🤖 AI Summary
To address semantic conflict among multiple labels and catastrophic forgetting in single-sample class-incremental segmentation of white matter tracts from 3D neuroimaging, this paper proposes the first contrastive learning framework tailored for multi-label voxels. Methodologically, it integrates uncertainty-aware knowledge distillation with a dynamic weighted multi-loss mechanism to achieve feature decoupling and joint optimization of old and new classes within the 3D U-Net encoder. Key contributions include: (1) extending voxel-wise contrastive learning to multi-label settings, mitigating semantic confusion caused by feature overlap between base and novel classes; (2) preserving discriminative knowledge of old classes via uncertainty-guided distillation; and (3) adaptively balancing segmentation accuracy and stability through loss weight adjustment. Evaluated on five incremental settings across the HCP and Pretto datasets, the method achieves an average segmentation accuracy improvement of 4.2–7.8 percentage points over state-of-the-art approaches.
📝 Abstract
3D neuroimages provide a comprehensive view of brain structure and function, aiding in precise localization and functional connectivity analysis.
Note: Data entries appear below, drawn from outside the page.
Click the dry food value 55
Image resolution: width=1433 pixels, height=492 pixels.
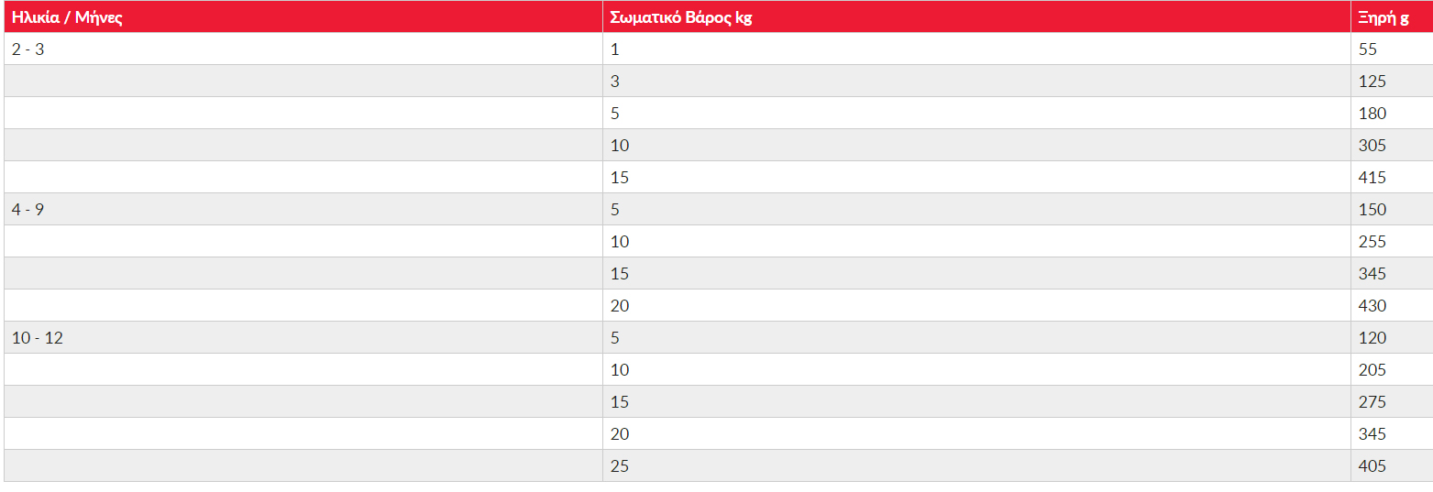(1391, 49)
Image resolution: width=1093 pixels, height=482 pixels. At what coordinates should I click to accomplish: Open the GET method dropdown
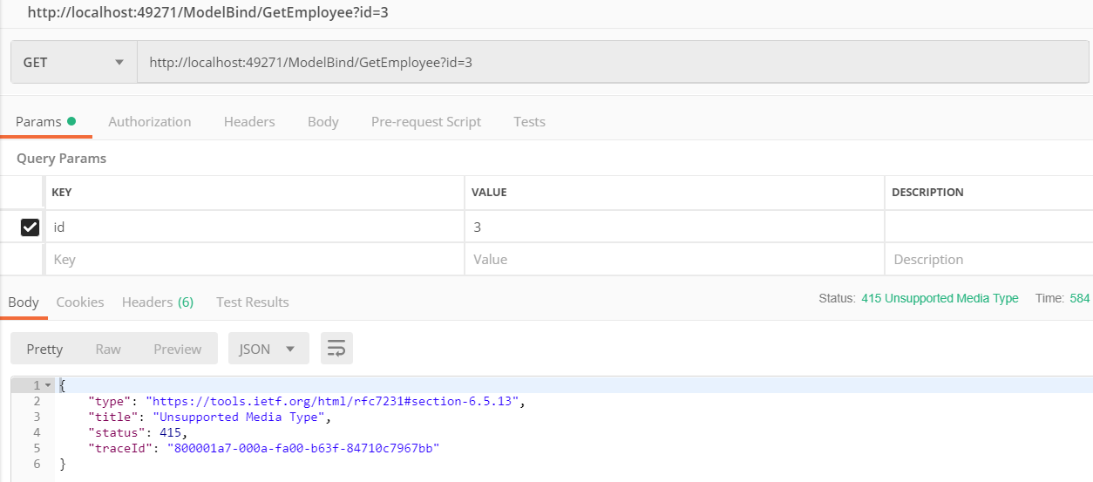coord(74,63)
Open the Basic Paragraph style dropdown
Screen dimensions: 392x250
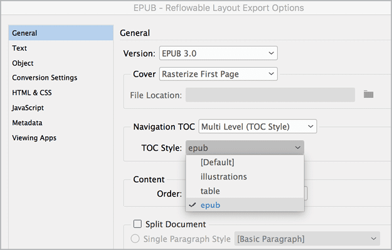coord(307,239)
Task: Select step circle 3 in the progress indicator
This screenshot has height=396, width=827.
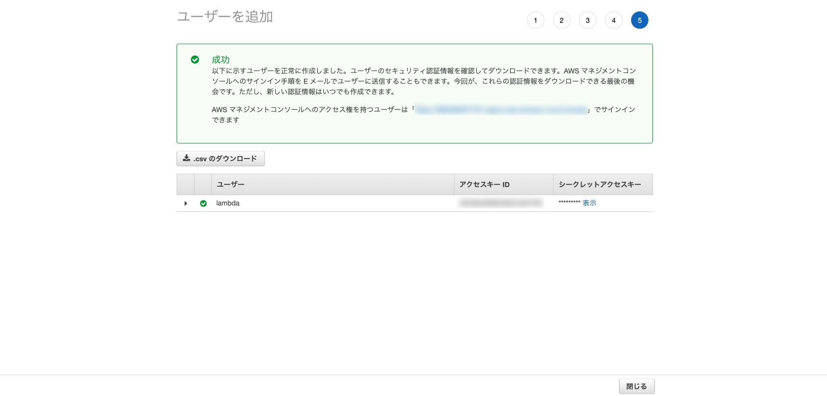Action: coord(588,20)
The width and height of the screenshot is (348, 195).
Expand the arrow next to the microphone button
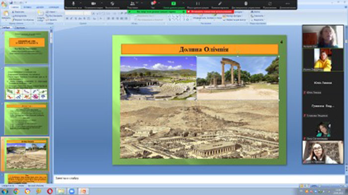(81, 3)
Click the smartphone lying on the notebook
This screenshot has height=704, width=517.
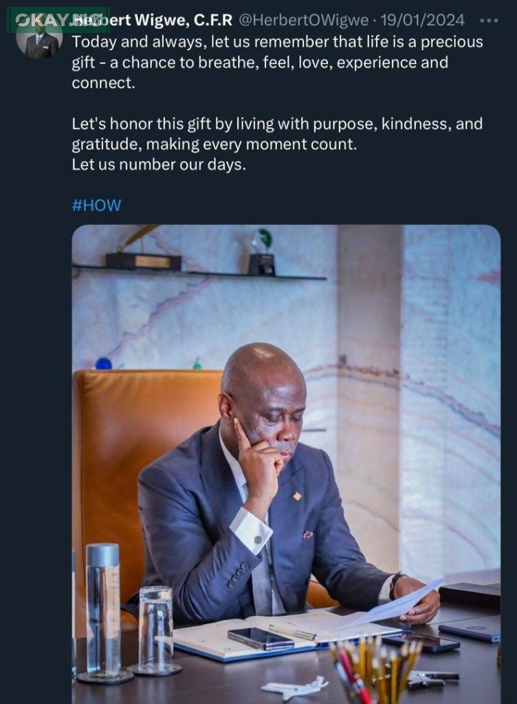[261, 639]
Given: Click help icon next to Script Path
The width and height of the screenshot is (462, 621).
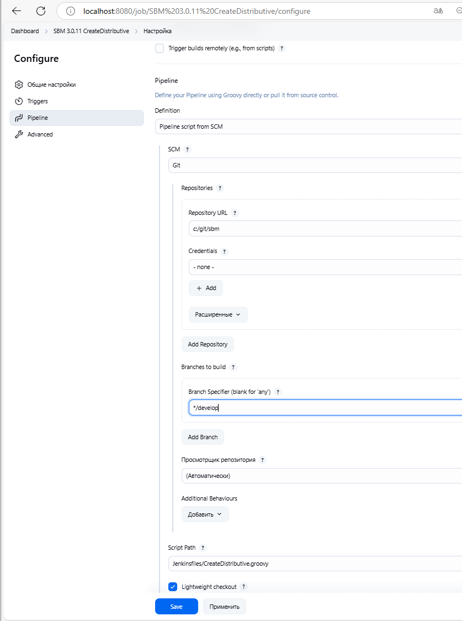Looking at the screenshot, I should 203,548.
Segmentation of white matter (WM) tracts using 3D neuroimages is vital for understanding the brain's structural connectivity in both healthy and diseased states. One-shot Class Incremental Semantic Segmentation (OCIS) refers to effectively segmenting new (novel) classes using only a single sample while retaining knowledge of old (base) classes without forgetting. Voxel-contrastive OCIS methods adjust the feature space to alleviate the feature overlap problem between the base and novel classes. However, since WM tract segmentation is a multi-label segmentation task, existing single-label voxel contrastive-based methods may cause inherent contradictions. To address this, we propose a new multi-label voxel contrast framework called MultiCo3D for one-shot class incremental tract segmentation. Our method utilizes uncertainty distillation to preserve base tract segmentation knowledge while adjusting the feature space with multi-label voxel contrast to alleviate feature overlap when learning novel tracts and dynamically weighting multi losses to balance overall loss. We compare our method against several state-of-the-art (SOTA) approaches. The experimental results show that our method significantly enhances one-shot class incremental tract segmentation accuracy across five different experimental setups on HCP and Preto datasets.